Une fois prélevée au patient et cryopréservée par la biobanque du Département d’oncologie, c’est au Biopôle à Epalinges, que la tumeur est traitée par l’équipe de production cellulaire du Centre de thérapies expérimentales du CHUV. C’est le début d’une étape cruciale : la culture en laboratoire, qui devra permettre de multiplier par milliards les précieux lymphocytes T.
« L’échantillon peut en principe être traité tout de suite, mais en général il est cryo-préservé – congelé - avec une solution qui optimise sa conservation, détaille Clément Murgues, superviseur de production. Cela permet d’effectuer différentes analyses, notamment la nature de la tumeur, sa stérilité et la présence de lymphocytes à l’intérieur. »
Clément Murgues et ses collègues œuvrent dans un univers de précision, où chaque détail compte. Le jour de notre visite, tout est propre, rangé, prêt à être manipulé le lendemain matin.
« Il y a beaucoup de procédures et un suivi qualité qui permet de garantir la sécurité du produit que nous fabriquons. Pour s’assurer qu’aucune contamination ne vienne entraver la qualité du produit destiné au patient »
En amont de la mise en culture, au sein du même laboratoire, des cellules présentatrices d’antigènes (CPA) propres au patient seront cultivées et optimisées afin d’aider les « bons » lymphocytes à se multiplier lors de la culture en présence de peptides synthétiques issu de la tumeur d’origine. Ces « bons » lymphocytes correspondent aux cellules T spécifiques à la tumeur.
Une fois une série de contrôles effectués, le processus peut commencer.
« Nous amenons toujours la poche nous-mêmes jusqu’au bâtiment hospitalier. C’est un moment important », commente Clément Murgues.

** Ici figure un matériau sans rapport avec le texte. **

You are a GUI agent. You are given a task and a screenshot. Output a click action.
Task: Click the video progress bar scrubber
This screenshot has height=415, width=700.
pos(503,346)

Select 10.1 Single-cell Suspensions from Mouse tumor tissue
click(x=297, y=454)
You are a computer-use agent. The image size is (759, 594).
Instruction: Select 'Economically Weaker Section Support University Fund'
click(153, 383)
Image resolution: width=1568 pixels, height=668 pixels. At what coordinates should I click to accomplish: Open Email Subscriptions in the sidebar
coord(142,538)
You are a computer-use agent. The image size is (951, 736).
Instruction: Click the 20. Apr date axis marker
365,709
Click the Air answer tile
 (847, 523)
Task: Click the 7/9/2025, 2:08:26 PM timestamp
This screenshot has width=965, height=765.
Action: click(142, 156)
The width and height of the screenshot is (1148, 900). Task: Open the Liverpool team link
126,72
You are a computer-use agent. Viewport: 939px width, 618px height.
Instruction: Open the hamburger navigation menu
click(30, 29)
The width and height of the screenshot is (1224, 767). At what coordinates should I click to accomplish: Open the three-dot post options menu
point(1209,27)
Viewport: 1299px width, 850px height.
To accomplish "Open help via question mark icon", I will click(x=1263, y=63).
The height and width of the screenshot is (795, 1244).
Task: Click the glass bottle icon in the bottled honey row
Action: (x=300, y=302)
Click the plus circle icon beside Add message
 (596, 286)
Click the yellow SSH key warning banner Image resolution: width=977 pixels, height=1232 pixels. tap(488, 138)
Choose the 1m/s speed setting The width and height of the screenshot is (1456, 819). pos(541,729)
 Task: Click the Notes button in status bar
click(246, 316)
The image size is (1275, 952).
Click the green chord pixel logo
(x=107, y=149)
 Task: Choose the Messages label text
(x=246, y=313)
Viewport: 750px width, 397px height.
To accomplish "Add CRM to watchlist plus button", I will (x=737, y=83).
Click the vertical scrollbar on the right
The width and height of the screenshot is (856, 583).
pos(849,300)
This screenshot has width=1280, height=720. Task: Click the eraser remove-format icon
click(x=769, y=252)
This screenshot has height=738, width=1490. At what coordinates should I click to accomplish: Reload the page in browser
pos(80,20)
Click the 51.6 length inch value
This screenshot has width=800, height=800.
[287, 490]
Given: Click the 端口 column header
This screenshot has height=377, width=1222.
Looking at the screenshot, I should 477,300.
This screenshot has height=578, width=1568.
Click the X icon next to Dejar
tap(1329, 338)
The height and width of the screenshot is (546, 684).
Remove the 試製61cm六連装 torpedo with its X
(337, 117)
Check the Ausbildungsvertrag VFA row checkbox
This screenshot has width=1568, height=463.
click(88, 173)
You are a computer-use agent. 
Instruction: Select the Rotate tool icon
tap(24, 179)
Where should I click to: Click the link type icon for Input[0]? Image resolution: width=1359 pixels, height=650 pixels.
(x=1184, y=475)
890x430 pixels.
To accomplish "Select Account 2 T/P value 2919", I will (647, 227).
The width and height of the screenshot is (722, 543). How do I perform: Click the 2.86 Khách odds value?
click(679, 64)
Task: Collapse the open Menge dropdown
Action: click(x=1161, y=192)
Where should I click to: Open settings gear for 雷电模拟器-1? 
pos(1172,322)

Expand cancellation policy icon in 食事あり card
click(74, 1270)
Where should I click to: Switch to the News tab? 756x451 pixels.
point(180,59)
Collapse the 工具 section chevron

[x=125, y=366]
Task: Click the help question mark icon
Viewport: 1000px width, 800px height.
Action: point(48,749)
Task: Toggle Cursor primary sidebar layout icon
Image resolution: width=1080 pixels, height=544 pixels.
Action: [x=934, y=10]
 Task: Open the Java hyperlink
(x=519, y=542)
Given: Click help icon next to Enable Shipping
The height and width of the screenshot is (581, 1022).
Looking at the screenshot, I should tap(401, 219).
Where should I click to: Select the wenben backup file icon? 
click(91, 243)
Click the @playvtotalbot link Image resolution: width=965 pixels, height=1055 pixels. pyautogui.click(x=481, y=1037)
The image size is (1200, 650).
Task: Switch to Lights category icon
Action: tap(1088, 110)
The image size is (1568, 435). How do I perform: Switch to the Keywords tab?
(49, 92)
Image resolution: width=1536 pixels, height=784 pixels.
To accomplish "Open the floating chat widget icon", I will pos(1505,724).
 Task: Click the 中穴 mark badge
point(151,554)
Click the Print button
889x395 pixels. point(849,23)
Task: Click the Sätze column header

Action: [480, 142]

« Tout au long du processus, nous sommes en contacts réguliers avec l’équipe médico-soignante. 7 jours avant la date théorique de réinfusion, nous leur donnons notre feu vert quant au nombre de cellules produites »
« De leur côté, ils nous tiennent au courant de l’état du patient. Nous essayons d’agender la production afin que la réinfusion ait lieu dans de bonnes conditions pour le patient ».
L’étape de la culture peut se heurter à des difficultés, car chaque tumeur est unique. Il est impossible de prévoir le rythme de croissance des lymphocytes ni la vivacité de leur réaction. Et parfois, la maladie a évolué trop vite et il n’est malheureusement plus possible de traiter le patient.
Un travail de laboratoire peut sembler distant et éloigné de l’humain. Pas pour Clément Murgues et son équipe. « L’environnement hospitalier est complexe, mais c’est gratifiant de fabriquer un produit thérapeutique sur mesure, pour une personne atteinte dans sa santé ».